Baker Boy singles chronology
| "Lightning" (2025) | "Thick Skin" (2025) | "Running Low" (2025) |

Thelma Plum singles chronology
| "Home Among the Gumtrees" (2024) | "Thick Skin" (2025) |  |

Emma Donovan singles chronology
| "Til My Song is Done" (2024) | "Thick Skin" (2025) | "Take Me to the River" (2025) |

Music video
- "Thick Skin" on YouTube

= Thick Skin (Baker Boy song) =

2025 single by Baker Boy

"Thick Skin" is a song by Indigenous Australian musician Baker Boy featuring a "Blak choir" of female Indigenous vocalists - Thelma Plum, Emma Donovan, Kee'Anh, and Jada Weazel, released on 5 September 2025 as the fourth single from Baker Boy's second studio album Djandjay (2025).

Upon release, Baker Boy said he wrote the song in response to the 2023 Australian Indigenous Voice referendum saying, "It wasn't anger at the result as much, I think it was the way mob became a topic of conversation and mottos like 'if you don't know vote no' encouraging ignorance. It highlighted the everyday experience of being Yolŋu, being Indigenous in this country, and that hit me hard." He continued adding "It's not natural for me to express anger through my music. I have this reputation for positivity, but I think the punk-inspired production allowed me to really say what I wanted to say. It has let me express these feelings, express the anger, the chaos and frustration in a way that's new and experimental for me, but also in a way that was really authentic; it just came out of me."

The song was performed at the 2025 AFL Grand Final in front of more than 100,000 people.

At the APRA Music Awards of 2026 the song was shortlisted for Song of the Year.
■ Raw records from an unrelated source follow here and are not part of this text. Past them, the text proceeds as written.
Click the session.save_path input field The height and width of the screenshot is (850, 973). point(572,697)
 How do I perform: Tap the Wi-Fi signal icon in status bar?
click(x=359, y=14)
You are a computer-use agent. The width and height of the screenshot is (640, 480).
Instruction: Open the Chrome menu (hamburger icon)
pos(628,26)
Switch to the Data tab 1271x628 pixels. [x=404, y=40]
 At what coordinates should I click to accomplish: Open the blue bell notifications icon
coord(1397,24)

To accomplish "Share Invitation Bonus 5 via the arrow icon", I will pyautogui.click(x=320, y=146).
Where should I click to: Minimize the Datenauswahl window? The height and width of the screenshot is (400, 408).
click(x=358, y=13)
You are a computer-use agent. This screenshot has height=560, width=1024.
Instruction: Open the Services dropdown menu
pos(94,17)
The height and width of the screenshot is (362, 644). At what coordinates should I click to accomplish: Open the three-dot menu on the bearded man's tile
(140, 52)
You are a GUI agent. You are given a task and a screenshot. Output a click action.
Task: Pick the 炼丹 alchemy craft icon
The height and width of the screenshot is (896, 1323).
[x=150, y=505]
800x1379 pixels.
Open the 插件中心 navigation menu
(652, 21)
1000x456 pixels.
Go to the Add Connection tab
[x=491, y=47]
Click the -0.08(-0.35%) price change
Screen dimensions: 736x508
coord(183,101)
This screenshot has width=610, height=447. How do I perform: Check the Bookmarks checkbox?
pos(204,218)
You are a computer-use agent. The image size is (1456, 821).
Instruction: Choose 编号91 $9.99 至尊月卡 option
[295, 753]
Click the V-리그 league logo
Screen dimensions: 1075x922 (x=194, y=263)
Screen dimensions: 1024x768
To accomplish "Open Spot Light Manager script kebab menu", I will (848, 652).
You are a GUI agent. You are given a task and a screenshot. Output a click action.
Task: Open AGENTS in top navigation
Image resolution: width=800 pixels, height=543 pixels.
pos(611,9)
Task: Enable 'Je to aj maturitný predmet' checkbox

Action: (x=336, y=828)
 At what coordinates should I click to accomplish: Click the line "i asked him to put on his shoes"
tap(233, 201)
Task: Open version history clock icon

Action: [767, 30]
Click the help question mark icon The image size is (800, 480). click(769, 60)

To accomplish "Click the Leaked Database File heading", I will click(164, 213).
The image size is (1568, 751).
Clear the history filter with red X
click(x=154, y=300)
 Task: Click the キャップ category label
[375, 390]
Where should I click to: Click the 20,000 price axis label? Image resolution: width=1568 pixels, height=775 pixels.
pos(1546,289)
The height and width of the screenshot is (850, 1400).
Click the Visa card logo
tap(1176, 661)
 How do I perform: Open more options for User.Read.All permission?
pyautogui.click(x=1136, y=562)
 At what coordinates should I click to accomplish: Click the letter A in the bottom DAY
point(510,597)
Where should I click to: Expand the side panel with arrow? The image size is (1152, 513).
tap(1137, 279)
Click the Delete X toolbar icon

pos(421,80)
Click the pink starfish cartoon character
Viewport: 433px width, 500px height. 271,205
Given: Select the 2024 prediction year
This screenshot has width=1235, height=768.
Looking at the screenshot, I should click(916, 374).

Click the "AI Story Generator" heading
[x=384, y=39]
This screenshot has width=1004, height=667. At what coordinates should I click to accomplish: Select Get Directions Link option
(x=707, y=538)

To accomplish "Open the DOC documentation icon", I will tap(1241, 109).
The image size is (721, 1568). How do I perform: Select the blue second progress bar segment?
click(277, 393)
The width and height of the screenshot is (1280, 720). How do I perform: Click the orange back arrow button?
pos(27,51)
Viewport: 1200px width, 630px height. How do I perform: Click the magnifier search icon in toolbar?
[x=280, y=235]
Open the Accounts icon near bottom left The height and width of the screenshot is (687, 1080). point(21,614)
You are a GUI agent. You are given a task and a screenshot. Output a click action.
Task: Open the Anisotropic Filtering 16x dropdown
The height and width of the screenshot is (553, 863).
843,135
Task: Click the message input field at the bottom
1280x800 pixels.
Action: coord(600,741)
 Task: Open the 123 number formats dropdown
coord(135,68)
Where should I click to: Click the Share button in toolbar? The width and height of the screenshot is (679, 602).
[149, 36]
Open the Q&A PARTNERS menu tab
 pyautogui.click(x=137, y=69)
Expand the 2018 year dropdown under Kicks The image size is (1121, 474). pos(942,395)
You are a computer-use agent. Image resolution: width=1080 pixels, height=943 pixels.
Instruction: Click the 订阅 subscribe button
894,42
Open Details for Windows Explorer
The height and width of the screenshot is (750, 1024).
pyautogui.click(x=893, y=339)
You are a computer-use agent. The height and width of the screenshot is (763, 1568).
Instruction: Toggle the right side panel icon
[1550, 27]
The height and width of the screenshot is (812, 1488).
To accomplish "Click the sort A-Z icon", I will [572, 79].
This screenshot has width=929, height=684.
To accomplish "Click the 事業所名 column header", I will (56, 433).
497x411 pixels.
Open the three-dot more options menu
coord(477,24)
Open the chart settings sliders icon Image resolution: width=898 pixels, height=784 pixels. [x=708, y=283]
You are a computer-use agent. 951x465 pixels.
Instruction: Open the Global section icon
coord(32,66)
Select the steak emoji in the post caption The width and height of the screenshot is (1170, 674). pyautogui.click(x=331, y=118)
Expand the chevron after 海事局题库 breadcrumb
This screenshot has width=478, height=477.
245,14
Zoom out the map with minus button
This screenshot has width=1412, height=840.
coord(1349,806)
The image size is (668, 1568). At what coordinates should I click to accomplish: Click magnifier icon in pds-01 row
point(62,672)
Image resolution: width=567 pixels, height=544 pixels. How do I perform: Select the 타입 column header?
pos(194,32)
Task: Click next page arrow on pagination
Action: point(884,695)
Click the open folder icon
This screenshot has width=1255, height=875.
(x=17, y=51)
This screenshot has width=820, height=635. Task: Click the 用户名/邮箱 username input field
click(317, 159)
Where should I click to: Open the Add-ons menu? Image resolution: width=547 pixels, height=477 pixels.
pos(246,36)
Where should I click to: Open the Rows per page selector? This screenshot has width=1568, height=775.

At the National Indigenous Music Awards 2026, the song won Film Clip of the Year and Song of the Year.

==Critical reception==
Mary Varvaris from The Music (magazine) said the single "is fuelled with punk energy – surprise crunchy rock riffs alongside a furious Baker Boy – and is a celebration of Blak lives, culture and artistry, even in the darkest times."

David James Young from Music Feeds said "'Thick Skin' is sonically inspired by punk rock – which, per Baker Boy's statement, is a sound he has wanted to pursue 'for a while', saying 'This felt like the perfect track for me to let loose in that space'". The Note called the song "dynamic and powerful."

Jake Millar from GQ Australia said "The track is fuelled with punk energy, blending raw emotion with a sense of powerful resilience." Phoebe Blogg from National Indigenous Times called it "a defiant anthem of survival and solidarity."